7/17/2023, 12:18:37 PM

 初恋の人がいた。
 ふわふわ柔らかな髪を揺らしながらぱちりと大きな目を潤ませて、同い年の子達よりも少し小さな体で私の後ろを懸命について来ていた可愛いあの子。突然やって来て突然ぱったりと姿を見せなくなった上に何故かその地域の学校では会えなかったから一緒に遊んだ回数は数える程だったけれど。私の手を握って安心したように微笑む顔を思い出すと、今でも胸が切なくキュンとするのだ。

「ほんとに可愛かったんだよー」
「……"ユウくん"?」
「そう。
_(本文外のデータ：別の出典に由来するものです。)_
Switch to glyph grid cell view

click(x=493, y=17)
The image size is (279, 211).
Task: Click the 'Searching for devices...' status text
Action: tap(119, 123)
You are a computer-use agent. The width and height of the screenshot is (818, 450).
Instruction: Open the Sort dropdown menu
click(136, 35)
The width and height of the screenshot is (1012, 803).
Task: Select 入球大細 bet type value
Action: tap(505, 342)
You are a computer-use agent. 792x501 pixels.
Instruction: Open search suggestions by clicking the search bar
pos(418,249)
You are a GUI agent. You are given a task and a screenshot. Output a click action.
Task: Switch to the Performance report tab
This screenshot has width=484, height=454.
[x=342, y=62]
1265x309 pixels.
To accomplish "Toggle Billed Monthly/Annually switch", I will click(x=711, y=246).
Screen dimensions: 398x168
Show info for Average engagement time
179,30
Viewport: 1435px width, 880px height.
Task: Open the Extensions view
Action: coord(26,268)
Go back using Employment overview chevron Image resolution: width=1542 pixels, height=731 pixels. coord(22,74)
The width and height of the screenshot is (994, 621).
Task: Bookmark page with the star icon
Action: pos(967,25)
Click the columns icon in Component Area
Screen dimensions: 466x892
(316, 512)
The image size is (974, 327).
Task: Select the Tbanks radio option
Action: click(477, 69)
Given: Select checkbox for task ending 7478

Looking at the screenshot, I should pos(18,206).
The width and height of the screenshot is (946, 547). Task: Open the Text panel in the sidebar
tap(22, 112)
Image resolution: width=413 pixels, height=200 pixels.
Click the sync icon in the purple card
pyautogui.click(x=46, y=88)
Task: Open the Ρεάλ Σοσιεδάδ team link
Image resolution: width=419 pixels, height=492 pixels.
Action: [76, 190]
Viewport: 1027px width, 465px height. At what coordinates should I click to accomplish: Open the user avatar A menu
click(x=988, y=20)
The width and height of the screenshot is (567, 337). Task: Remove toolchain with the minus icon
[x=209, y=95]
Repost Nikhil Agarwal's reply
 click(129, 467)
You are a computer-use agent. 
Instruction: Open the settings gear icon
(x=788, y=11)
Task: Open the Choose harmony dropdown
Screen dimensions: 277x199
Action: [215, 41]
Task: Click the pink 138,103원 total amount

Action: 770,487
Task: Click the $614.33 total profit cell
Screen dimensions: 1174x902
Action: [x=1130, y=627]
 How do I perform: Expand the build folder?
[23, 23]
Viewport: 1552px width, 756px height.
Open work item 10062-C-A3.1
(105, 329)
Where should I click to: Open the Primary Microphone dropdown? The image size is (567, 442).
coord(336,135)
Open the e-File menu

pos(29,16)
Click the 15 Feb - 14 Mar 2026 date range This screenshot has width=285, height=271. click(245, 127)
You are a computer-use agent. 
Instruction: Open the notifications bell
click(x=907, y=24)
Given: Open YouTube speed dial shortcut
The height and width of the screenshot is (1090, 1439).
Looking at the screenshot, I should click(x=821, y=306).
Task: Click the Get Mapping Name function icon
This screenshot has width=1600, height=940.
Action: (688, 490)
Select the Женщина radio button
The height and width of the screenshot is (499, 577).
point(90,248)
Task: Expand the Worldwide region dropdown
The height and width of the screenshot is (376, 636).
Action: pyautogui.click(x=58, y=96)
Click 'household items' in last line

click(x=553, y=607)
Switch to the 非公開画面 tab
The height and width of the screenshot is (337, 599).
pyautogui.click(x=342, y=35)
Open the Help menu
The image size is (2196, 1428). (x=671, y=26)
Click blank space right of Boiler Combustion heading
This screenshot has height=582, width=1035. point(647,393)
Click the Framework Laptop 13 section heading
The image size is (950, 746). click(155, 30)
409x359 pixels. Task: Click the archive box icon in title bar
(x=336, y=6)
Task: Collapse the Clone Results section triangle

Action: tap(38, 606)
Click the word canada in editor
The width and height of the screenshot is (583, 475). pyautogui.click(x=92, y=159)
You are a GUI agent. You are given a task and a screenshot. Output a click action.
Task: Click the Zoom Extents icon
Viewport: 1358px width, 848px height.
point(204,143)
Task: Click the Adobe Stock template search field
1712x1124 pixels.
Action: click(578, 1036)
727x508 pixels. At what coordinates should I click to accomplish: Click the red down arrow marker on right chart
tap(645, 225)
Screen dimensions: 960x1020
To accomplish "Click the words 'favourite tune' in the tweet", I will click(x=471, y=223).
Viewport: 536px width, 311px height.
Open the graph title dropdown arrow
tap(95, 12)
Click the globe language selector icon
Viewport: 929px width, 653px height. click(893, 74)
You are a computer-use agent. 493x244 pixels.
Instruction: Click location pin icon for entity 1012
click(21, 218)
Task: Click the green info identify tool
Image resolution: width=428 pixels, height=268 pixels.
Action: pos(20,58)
ユウくん」

 過去に思いを馳せて頬を赤らめる女に、へぇ、と男は素っ気なく返事をした。愛想の良い男の無愛想な反応に驚いたように顔を上げた女は身を乗り出してその顔を覗き込む。

「妬いてる?」

 そう言って悪戯っぽく笑った女の顔に一瞥を返して、男は手元のマグカップに口を付けた。

「ね、妬いてるよね?ね?」
「はいはい妬いてる妬いてる」
「ふふ。マサルも可愛いとこあるじゃん」

 ご機嫌に席に座り直した女は気がつかない。
 男が隠れたマグカップの奥で笑っていたことも、昔と変わらないその悪戯な笑い方を懐かしんでいたことも、再びその手に触れられた男の喜びも。
 今は全て、"優くん"だけが知っていた。